In einem Gespräch über den Leib malte jemand ein schönes metaphorisches Bild:
Der Leib ist das Orchester und die Organe sind die Instrumente der Seele.
Der Dirigent ist das Selbst.
Der Komponist das unsterbliche ICH.
Die Musik selbst die himmlische Äußerungsform des transzendenten Seins.
Der Zustand des Todes die Stufe zum Belegen neuer Dirigier- und Kompositionskurse.
Der Schlaf das Konzert.
Wachsein das fleißige Üben von Etüden.
Und die Geburt ein wiederkehrendes Debüt mit neu gestimmten Instrumenten.
Ich schlug daraufhin vor, Selbst und Ich auszutauschen. Damit war er nicht einverstanden.
Hier die Begründung meines Vorschlags:
Wo anfangen? Ganz grob vereinfacht: Wie Sie wissen, gibt es mehrere Stränge der abendländischen Philosophie, die, ausgehend von Platon, zu ganz unterschiedlichen Ich-Konzepten geführt und unser Denken über uns und unser Inneres geprägt haben.
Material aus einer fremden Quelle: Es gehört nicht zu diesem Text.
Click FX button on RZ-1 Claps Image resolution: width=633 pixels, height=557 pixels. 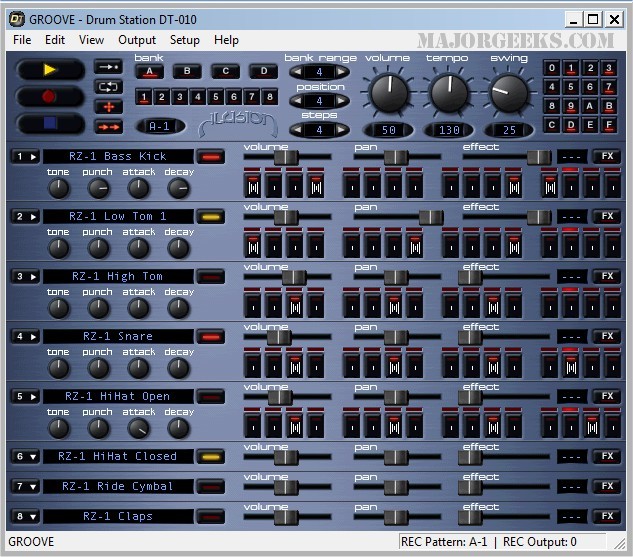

Die eine Linie führt über Aristoteles, aber auch Plotin zur Patristik und zu den Scholastikern, natürlich mit vielen Brüchen und Widersprüchen hin zu Descartes und Kant usw., die andere von den Vorsokratikern über Platon/Sokrates mit vielen Zwischenstufen und Richtungen über Kant zu Schopenhauer und Nietzsche, Bergson und Freud.
Daneben gibt es natürlich unzählige andere Konzepte und nicht zu vergessen die Philosophie des Ostens mit Nagarjuna, Laotse usw. Die Ich- Konzepte all dieser Richtungen sind unterschiedlich, und das gleiche gilt für die Vorstellung einer »Seele«. Welches dieser Konzepte wollen wir nun zugrunde legen?
All die Bezeichnungen wie Seele, Ich, Ego, Selbst, Geist, Bewußtsein müssen wir erst einmal definieren, um über die von Ihnen gewählte poetisch-metaphorische Ebene hinauszukommen. Bei diesen Definitionsversuchen werden wir große Schwierigkeiten bekommen, uns zu einigen, da Ihr Denken, wie ich vermute, eher den aristotelisch-cartesianischen Pfaden folgt, während meines wohl stärker von den voluntaristischen und den östlichen Vorstellungen geprägt ist.
Für mich ist das Ich etwas Vergängliches, eine Ausprägung dessen, was ich als Subjekt bezeichnen möchte, das, was alles sieht und von niemandem gesehen wird, und das unvergänglich ist. Das Selbst ist das, was die unterschiedlichen Teile des Ich zusammenhält, das Subjekt-Ich, das Ich-Objekt, also den materiellen Leib, wobei das, was Sie Seele nennen, das Subjekt-Ich ist, das Unsterbliche im Gegensatz zum principium individuationis.
Das Ich ist sterblich, die Kraft aber, die das Ich, aber nicht nur das Ich, sondern alle Erscheinungsformen des Seienden zur Existenz zwingt, ist ewig. Das Ich ist nur geborgt, aber gleichzeitig notwendig, damit das Subjekt seiner selbst in einer Erscheinungsform gewahr werden kann.
Ich hoffe meine kurze, grobe Skizze verdeutlicht Ihnen, weshalb ich die Degradierung des Ich vorgeschlagen habe.